• **TASK TO COMPLETE**
For the data below, report the number of lines that contain the string "accomplish" and nothing else.

*** DATASET CONTENT ***

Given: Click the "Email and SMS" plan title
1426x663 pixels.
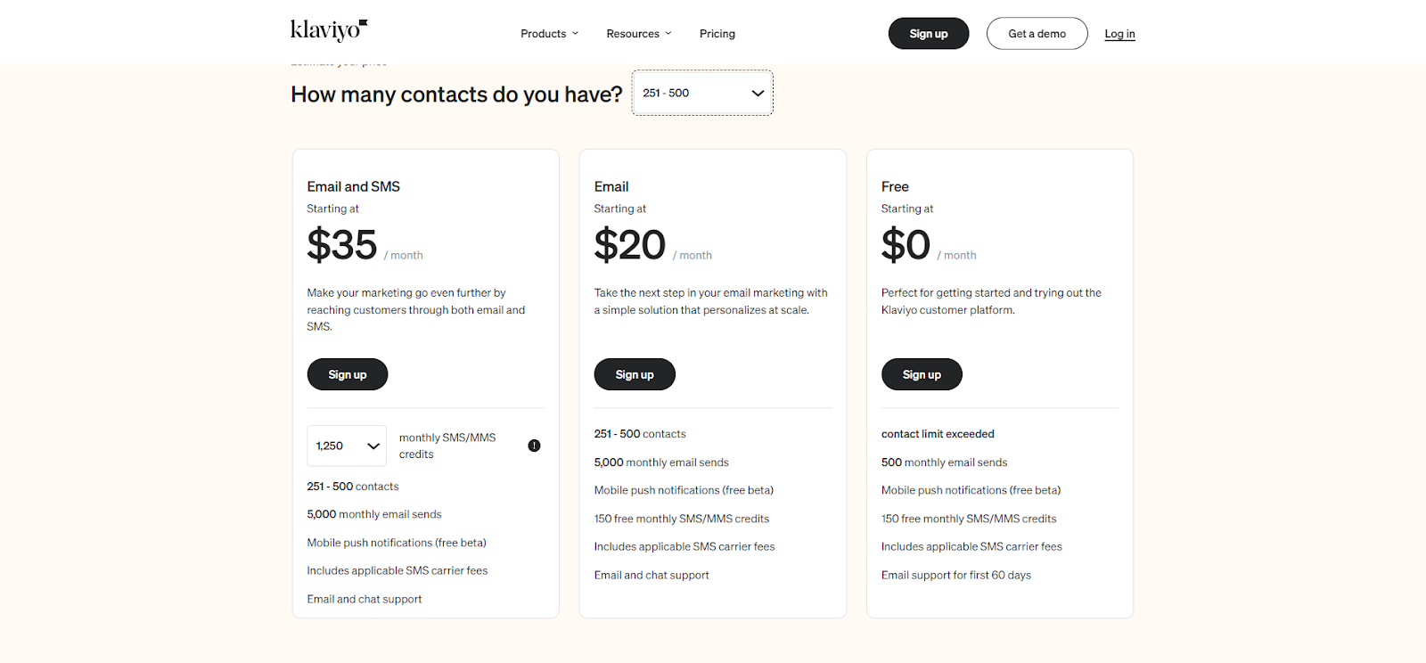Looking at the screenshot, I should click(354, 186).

*** End of DATASET CONTENT ***
*** DATASET CONTENT ***

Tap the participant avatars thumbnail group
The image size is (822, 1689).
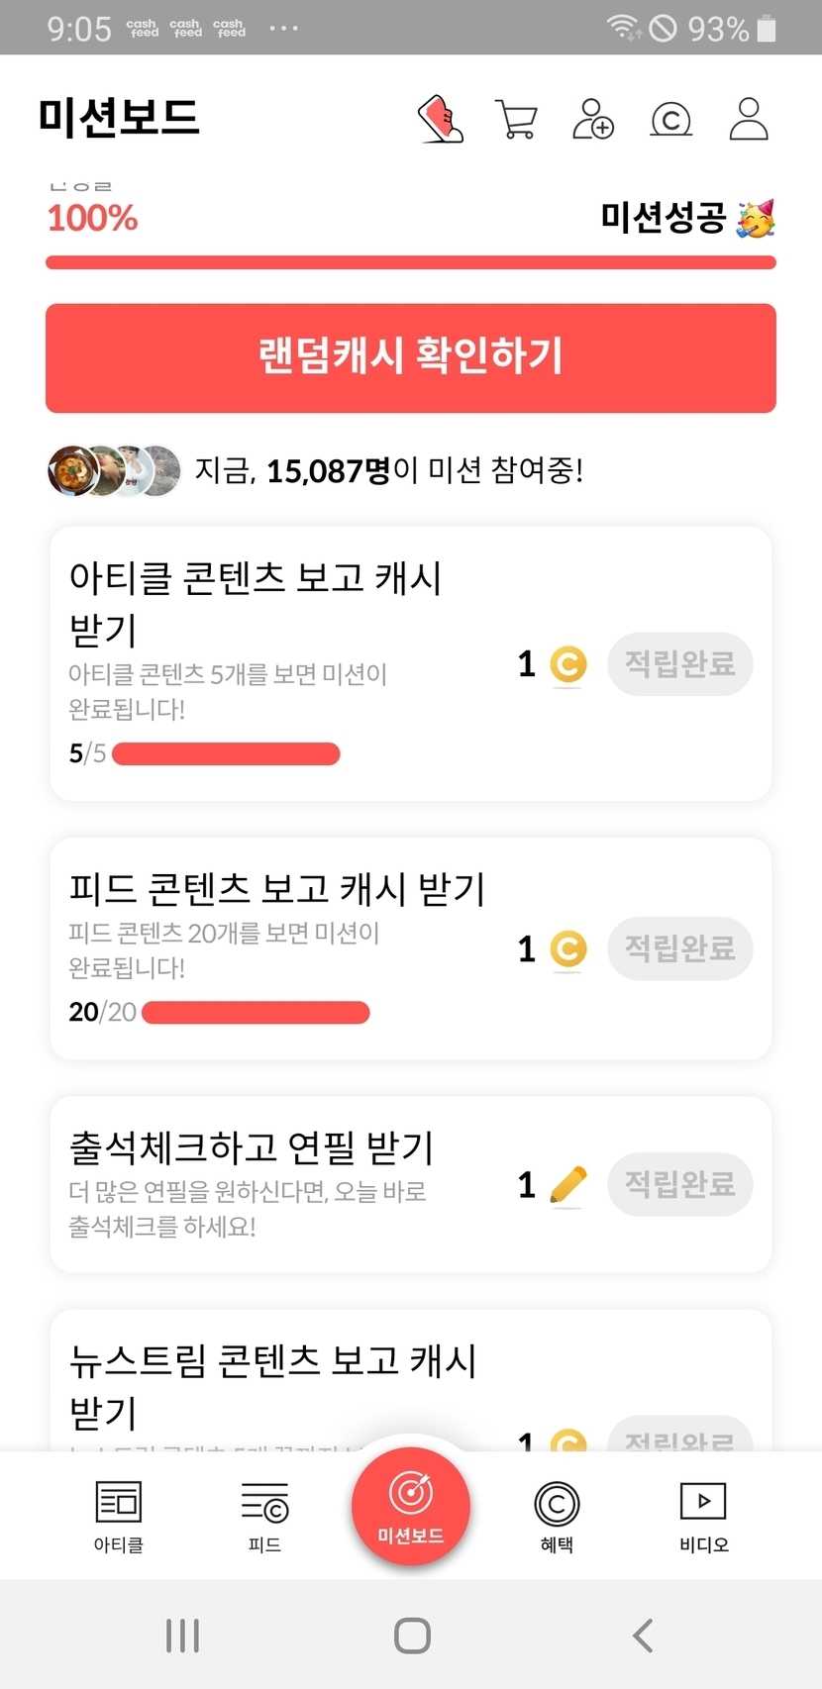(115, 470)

*** End of DATASET CONTENT ***
*** DATASET CONTENT ***

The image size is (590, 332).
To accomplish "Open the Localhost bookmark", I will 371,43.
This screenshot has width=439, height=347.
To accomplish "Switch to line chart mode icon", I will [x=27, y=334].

*** End of DATASET CONTENT ***

• **WRITTEN SOLUTION**
2